Há de fato isótopos radiativos com meias-vidas
muito superiores à do C14 (ver tabela abaixo).
Isópo-Pai
|
Isótopo-filho
|
Meia-Vida em anos
|
Urânio-238
|
Chumbo-206
|
4,5 bilhões
|
Urânio-235
|
Chumbo-206
|
704 milhões
|
Tório-232
|
Chumbo-208
|
14 bilhões
|
Rubídio-87
|
Estrôncio-87
|
48,8 bilhões
|
Potássio-40
|
Argônio-40
|
1,25 bilhões
|
O que acontece é que esses elementos não estão
presentes na composição química dos tecidos dos seres vivos e, portanto, não
vão estar presentes em um resto orgânico fossilizado. Assim, esta metodologia
não serve para datar fósseis. Mas vai ser aplicada na datação de rochas.
Datação absoluta de
rochas
A datação absoluta das rochas baseia-se na
premissa de que uma rocha é um "sistema fechado", cuja composição
química não sofre alterações por influência de fatores externos. Sendo assim,
qualquer alteração química que ocorrer na rocha, vai ser devida a decaimento
radiativo de isótopos instáveis presentes nessa rocha desde o momento de sua
cristalização. Isso é válido somente para rochas ígneas, a partir de sua
cristalização e para rochas metamórficas depois de sua recristalização. As
rochas sedimentares, formadas por partículas dos outros tipos de rocha (ígneas
e metamórficas) ou, ainda por partículas de outras rochas sedimentares e restos
esqueletais de organismos, não podem ser datadas pelos tradicionais métodos
baseados em isótopos radiativos. Isso se deve ao fato de que é impossível saber
quado determinado isótopo foi incorporado à rocha sedimentar.
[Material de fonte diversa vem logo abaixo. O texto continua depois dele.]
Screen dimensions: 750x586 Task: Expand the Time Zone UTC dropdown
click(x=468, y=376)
A datação absoluta das rochas é feita por um
equipamento denominado Espectrômetro de Massa.
O uso dos fósseis como ferramentas para Datação Relativa
A partir dos princípios postulados por Steno e
Hutton, outros cientistas começaram a tentar entender como os fósseis contidos
nas rochas sedimentares poderiam ser usados para auxiliar na estratigrafia.
Dois novos princípios, utilizando fósseis como
ferramentas, se somaram aos princípios da estratigrafia. Esses princípios foram
concebidos por Georges Cuvier, um paleontólogo/anatomista de vertebrados
francês, e Willian Smith, um agrimensor inglês.
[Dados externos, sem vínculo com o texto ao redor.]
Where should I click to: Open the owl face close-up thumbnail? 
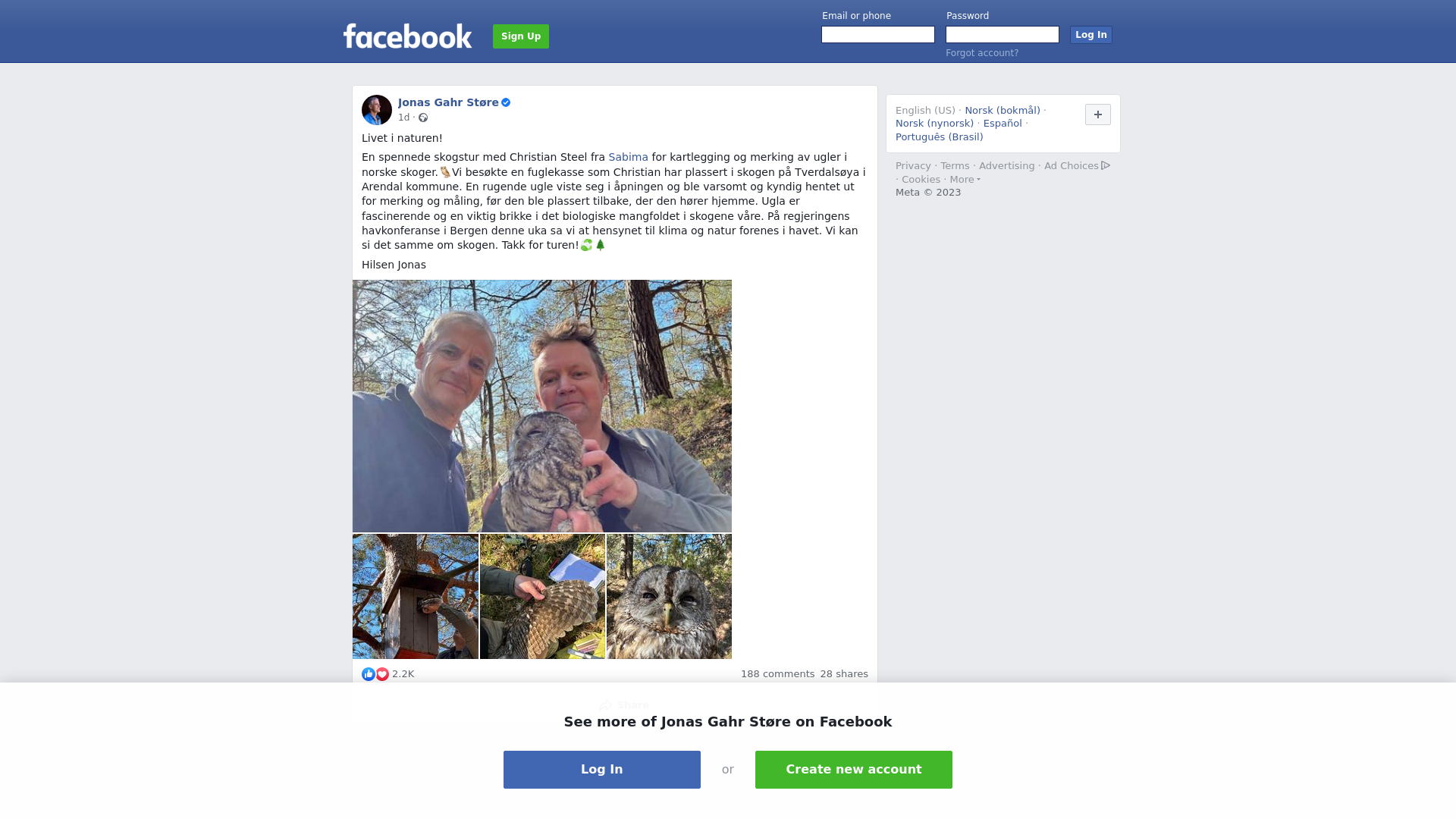669,597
Cuvier, considerado o "Pai da Anatomia
Comparada", enquanto prospectava fósseis de vertebrados nos arredores de
Paris, começou a perceber que cada camada de rochas abrigava um conjunto de
fósseis diferente das outras camadas. Verificou, também, que os fósseis das
camadas mais inferiores apresentavam características mais primitivas do que os
fósseis das camadas mais superiores, os quais se assemelhavam mais aos animais
atuais. Segundo Cuvier, essa "Sucessão Faunística" era produto de
extinções catastróficas que aconteceram de tempos em tempos na história da
Terra. Assim, depois de cada evento de extinção, que dizimava a fauna inteira
de uma determinada área, novos organismos provenientes de outros lugares
ocupavam os ambientes vagos. Essa teoria de Cuvier é chamada de Catastrofismo.
Princípio da Sucessão
Faunística ou Sucessão Fóssil
Willian Smith, enquanto realizava seus
trabalhos de agrimensor em canais e minas nas propriedades rurais da
Inglaterra, percebeu que as mesmas sucessões de rochas sedimentares afloravam
em distintas regiões e que cada camada de rocha continha determinados fósseis
que não eram encontrados nas outras camadas. Assim, ele postulou que as camadas
de rochas encontradas em áreas geograficamente distantes podiam ser
correlacionadas pelo seu conteúdo fossilífero.
Princípio da
Correlação Fóssil
As correlações temporais (correlações
estratigráficas) entre camadas de rocha situadas a longa distância são
realizadas com a utilização de fósseis (gêneros, espécies) que reúnem uma série
de características especiais. Estes são chamados de fósseis-guia ou fósseis-índice.
Além da grande distribuição geográfica (cosmopolitas), esses fósseis devem
apresentar curta amplitude vertical (ter surgido e se extinguido rapidamente),
devem ser facilmente identificáveis e devem ser abundantes. Os melhores
fósseis-guia são organismos marinhos, de preferência, de hábito plantônico.
Assim, com o auxílio dos fósseis, estavam
criadas as bases para um correto empilhamento das camadas de rochas e sua
correlação temporal. Esse método é conhecido como Datação Relativa.